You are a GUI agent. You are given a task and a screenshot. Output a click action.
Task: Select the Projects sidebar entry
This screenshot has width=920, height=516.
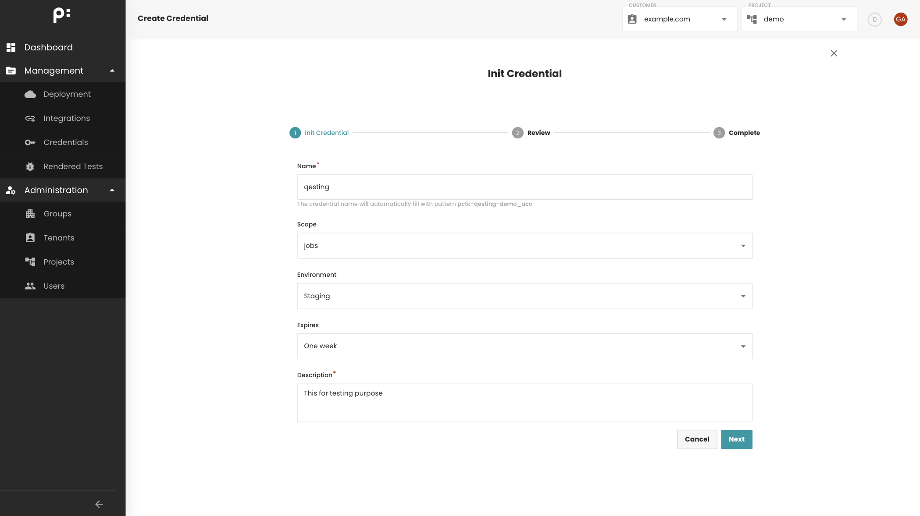tap(59, 262)
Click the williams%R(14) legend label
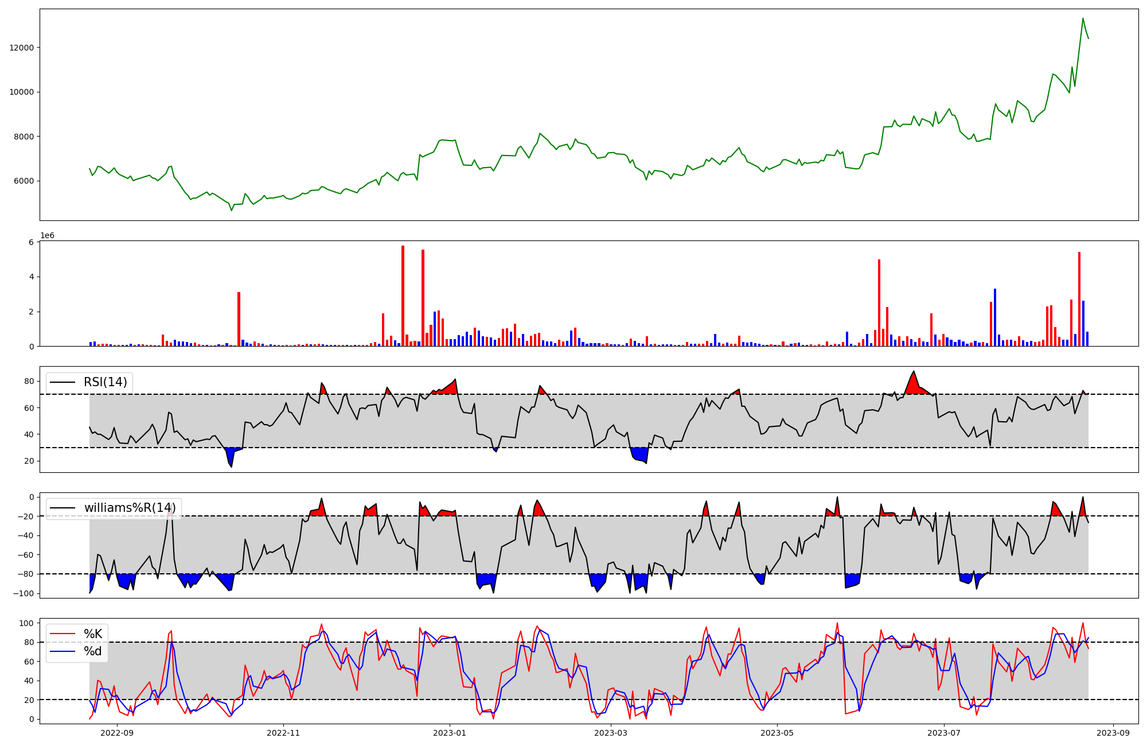The width and height of the screenshot is (1147, 746). [x=130, y=508]
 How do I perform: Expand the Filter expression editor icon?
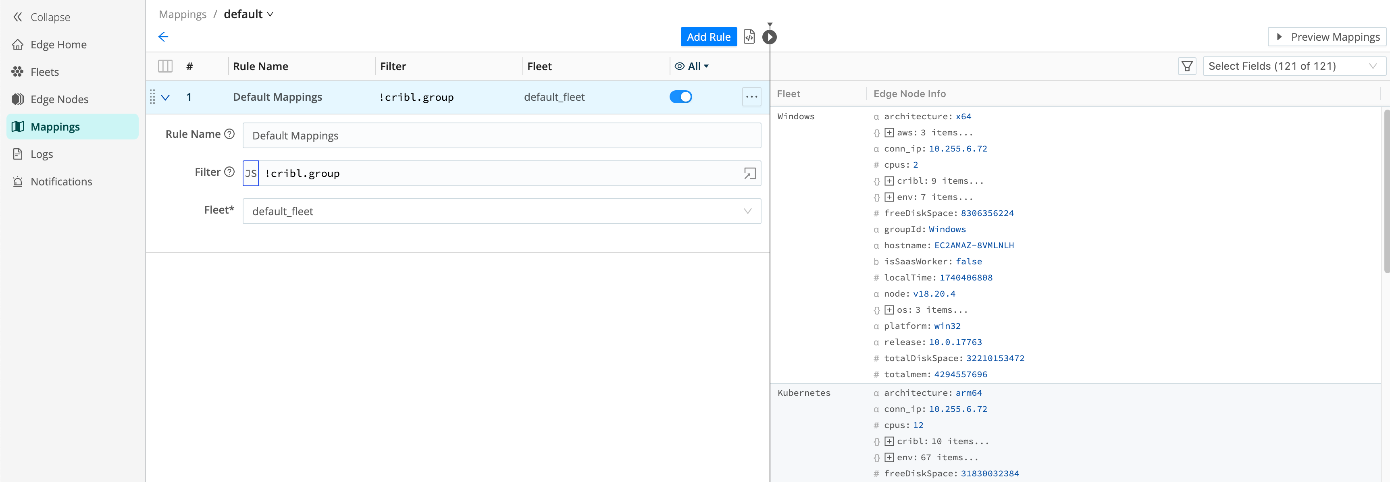coord(749,173)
· · ·
Description of the task: Emit an exact copy of the lines from the line bearing "How do I perform: Expand" through the last line above, inclusive, and leave the images out.

Output for this exercise:
 How do I perform: Expand the Filter expression editor icon?
coord(749,173)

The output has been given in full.